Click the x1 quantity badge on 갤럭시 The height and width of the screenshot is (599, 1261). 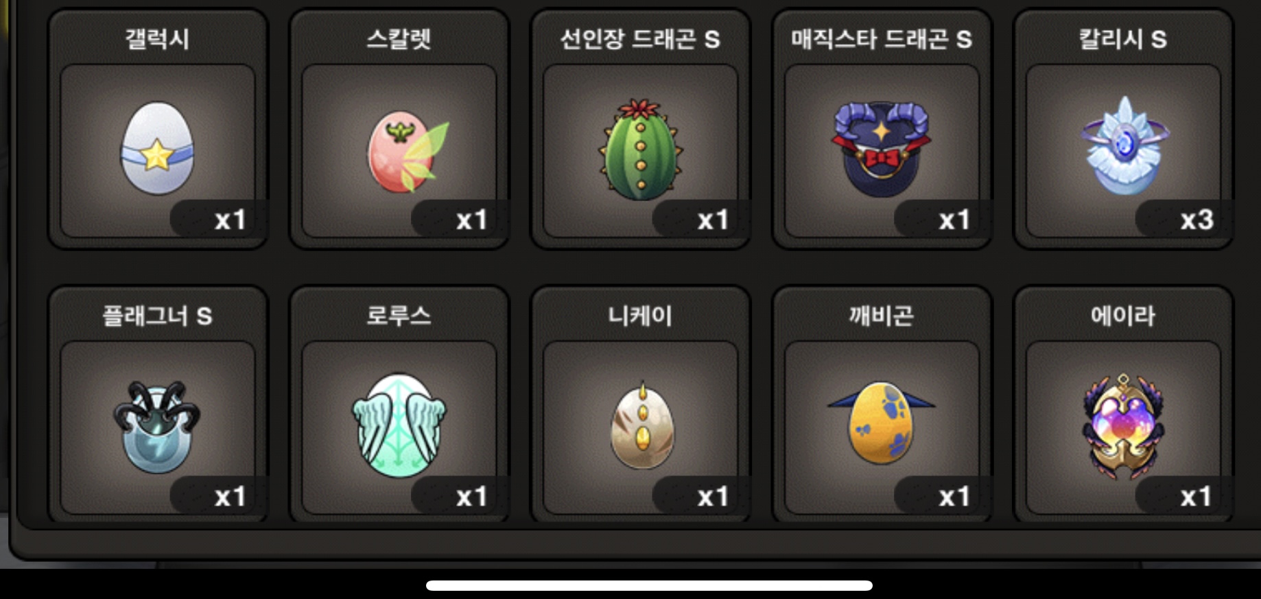(219, 220)
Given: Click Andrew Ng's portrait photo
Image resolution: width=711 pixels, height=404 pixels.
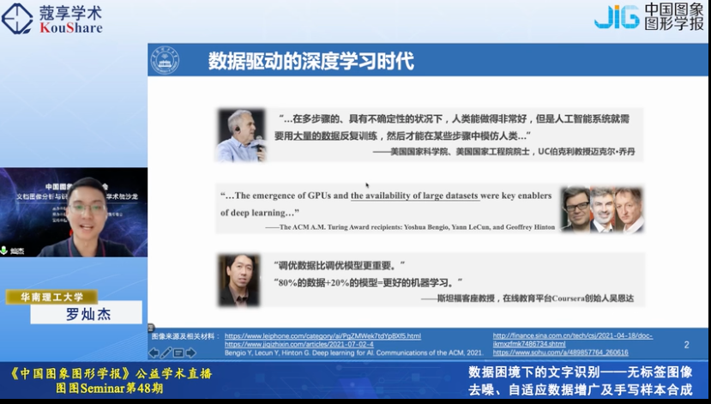Looking at the screenshot, I should [x=239, y=280].
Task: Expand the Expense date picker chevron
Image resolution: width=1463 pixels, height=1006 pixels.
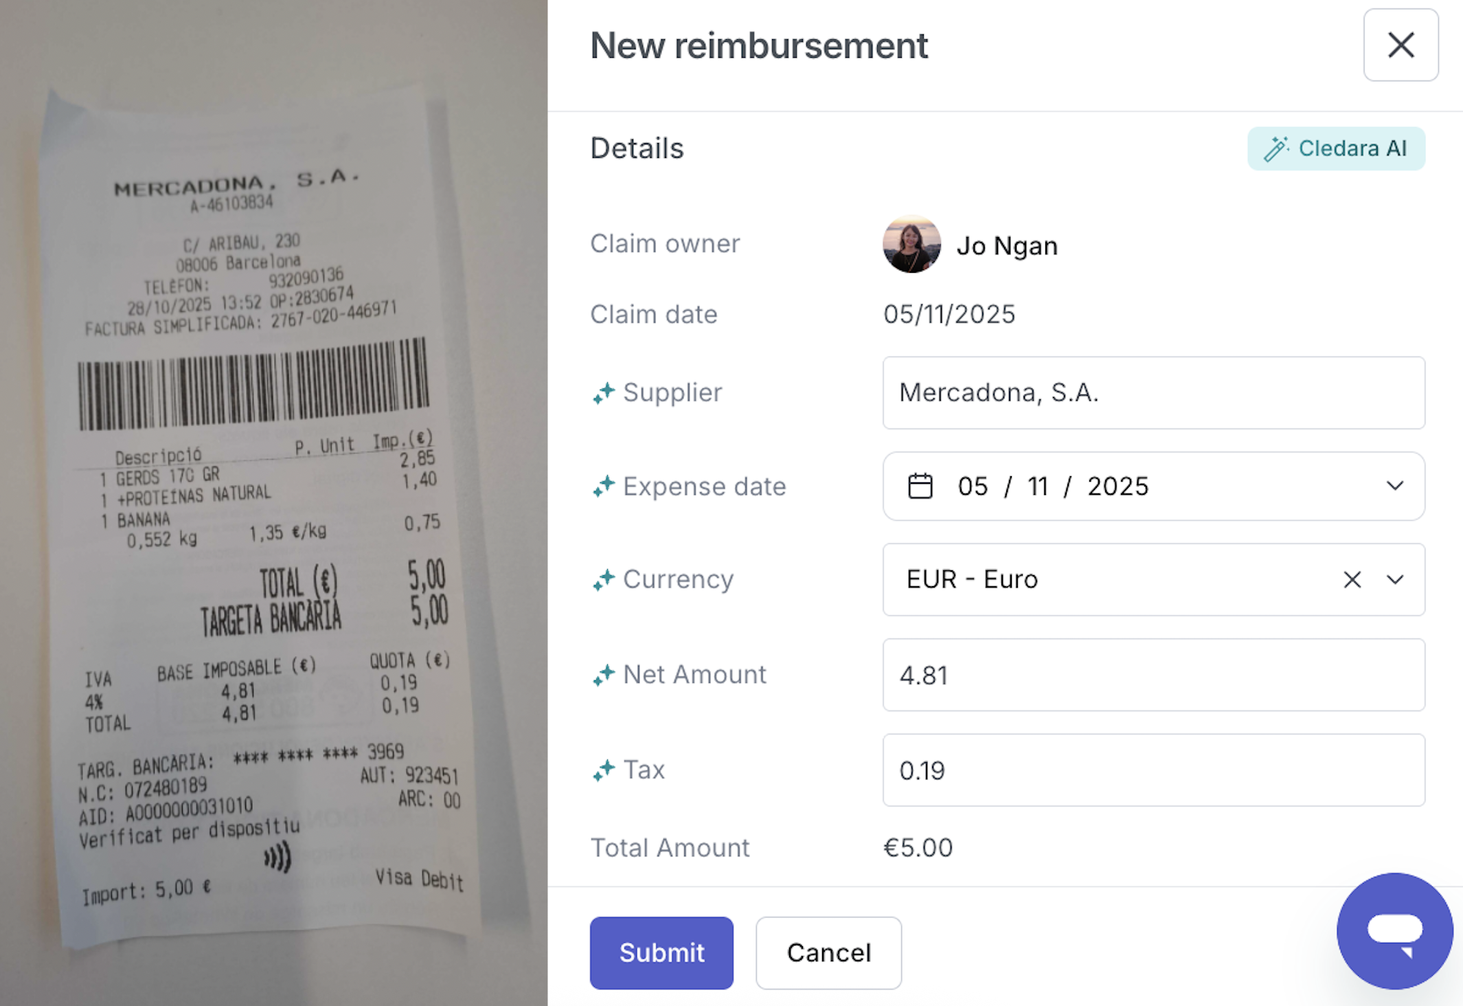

▸ **La consigne**:
Repérez dans le matériel ci-dessus chaque ligne qui contient le mot « pixels », puis recopiez ces lignes intégralement.

▸ **Corrigé de l'exercice**:
Image resolution: width=711 pixels, height=404 pixels.
Image resolution: width=1463 pixels, height=1006 pixels.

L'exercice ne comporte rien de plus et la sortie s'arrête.